[Stored items]

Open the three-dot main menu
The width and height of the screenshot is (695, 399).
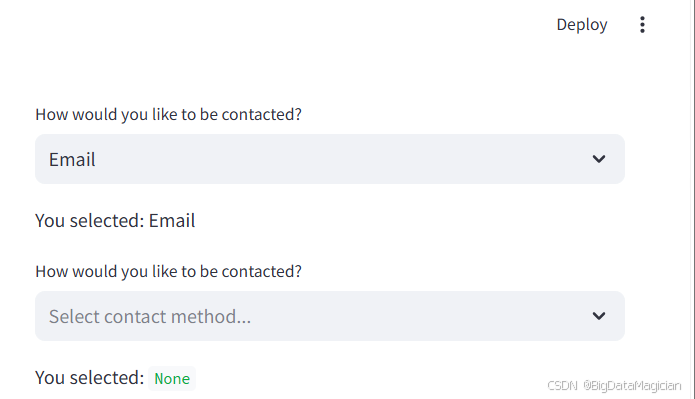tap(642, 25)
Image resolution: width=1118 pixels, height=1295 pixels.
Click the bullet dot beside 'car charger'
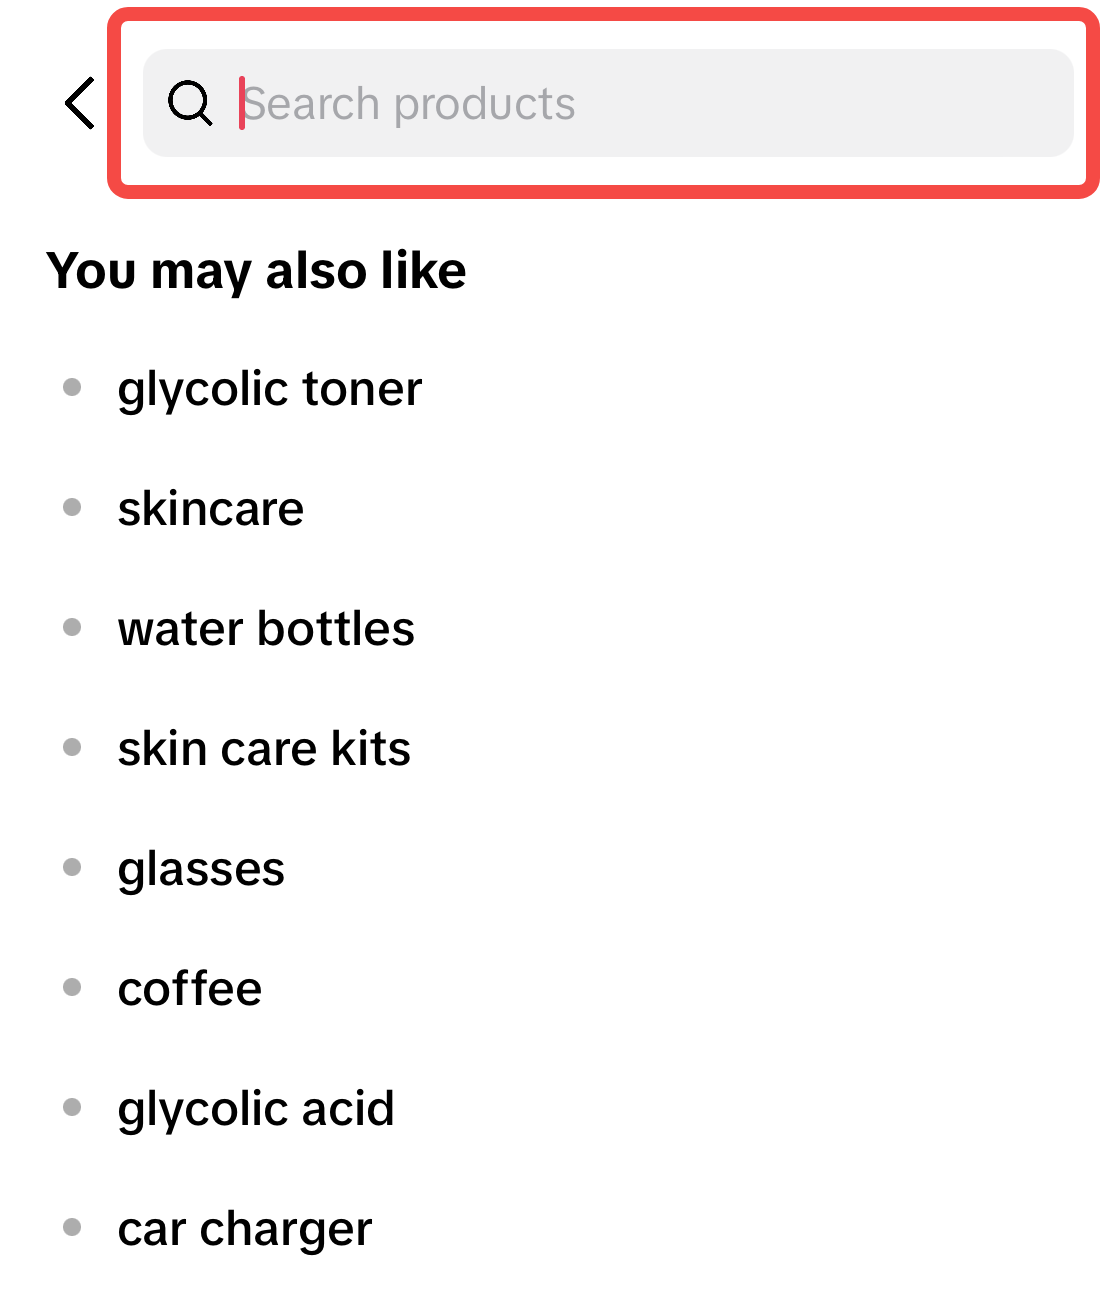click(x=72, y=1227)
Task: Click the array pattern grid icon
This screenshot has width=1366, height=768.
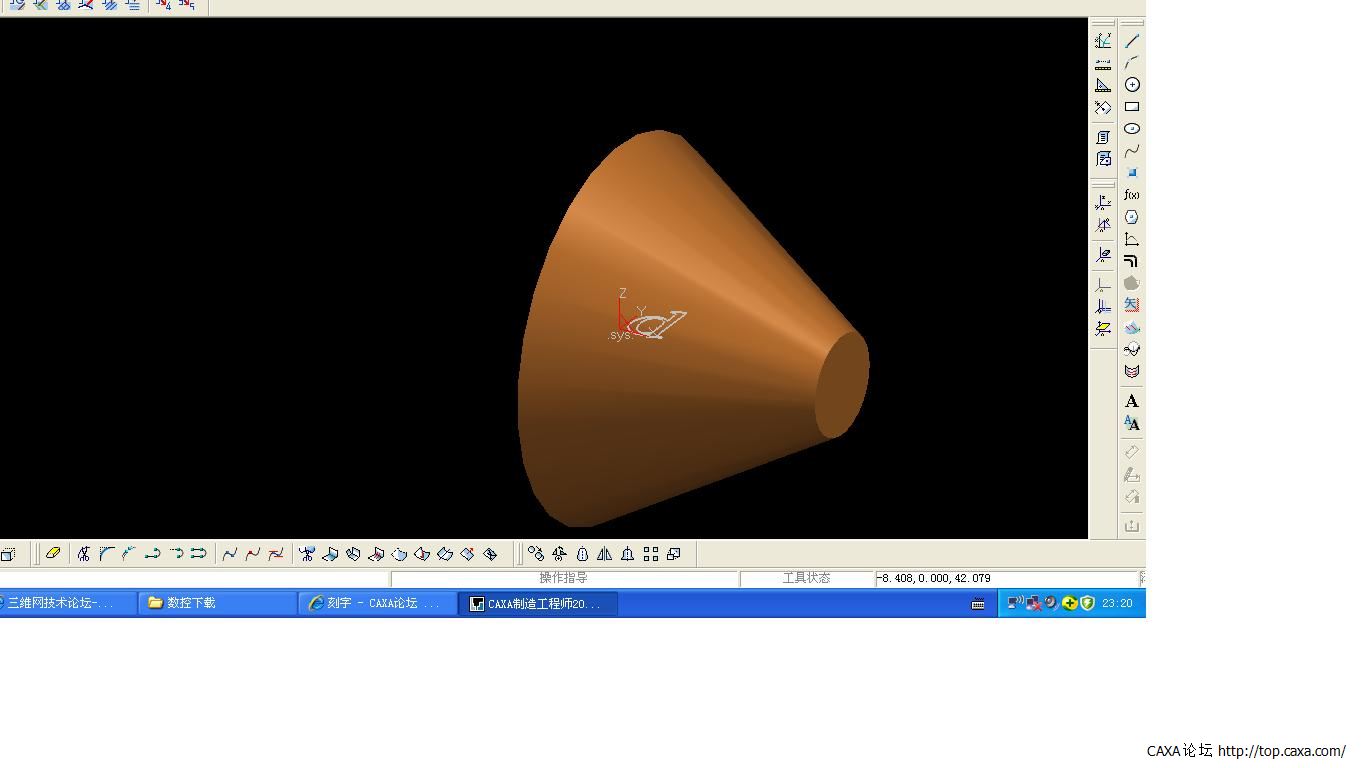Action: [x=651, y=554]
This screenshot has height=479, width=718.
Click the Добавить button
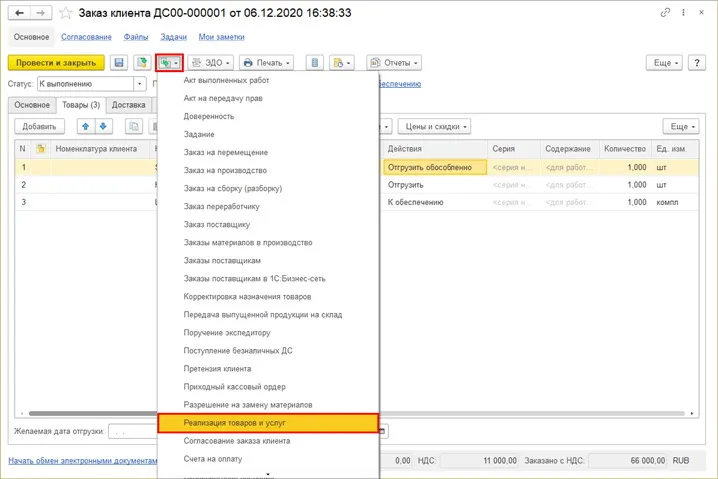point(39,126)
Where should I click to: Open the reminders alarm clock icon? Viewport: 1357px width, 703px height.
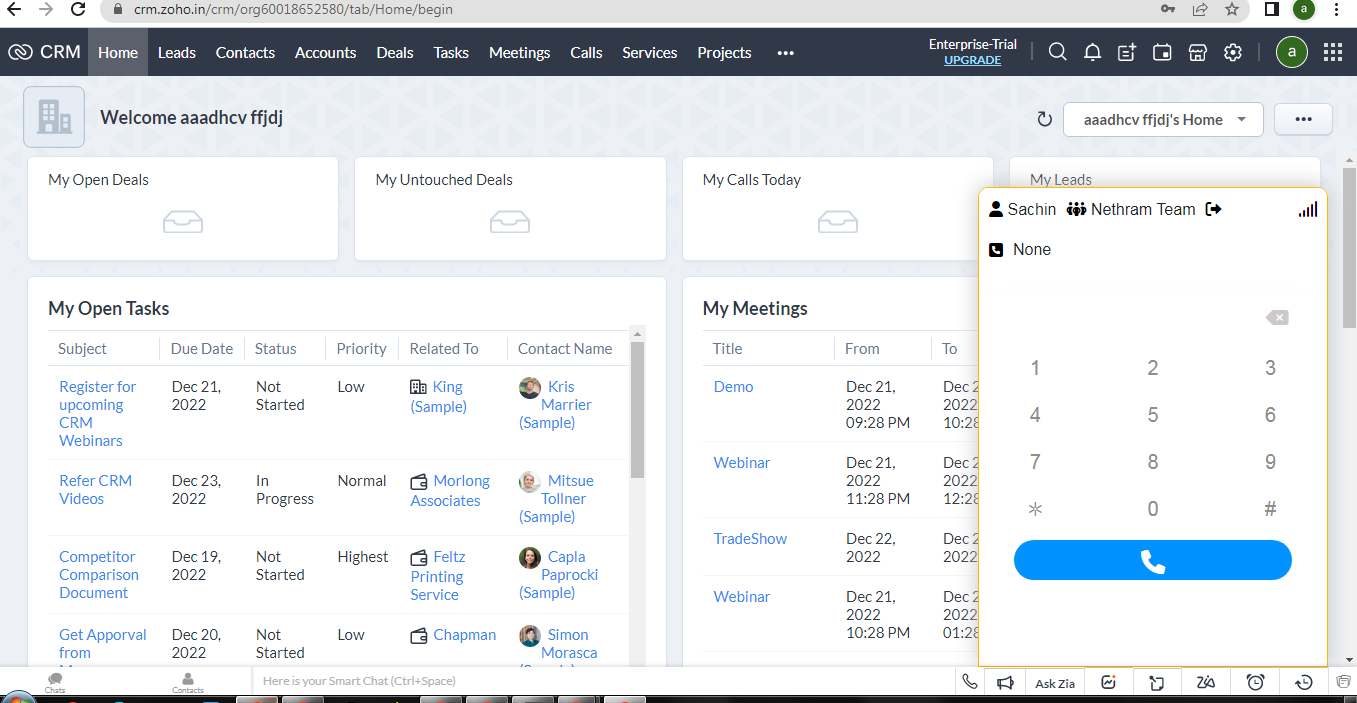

| Task item |
Nothing but the lines from the one holding "This screenshot has width=1366, height=768." through the final line of the records above belongs in the answer, each retyped exactly; omit the pictures.

| Answer box |
This screenshot has width=1366, height=768.
Action: [x=651, y=554]
This screenshot has height=479, width=718.
Click the Добавить button
point(39,126)
Where should I click to: Open the reminders alarm clock icon? Viewport: 1357px width, 703px height.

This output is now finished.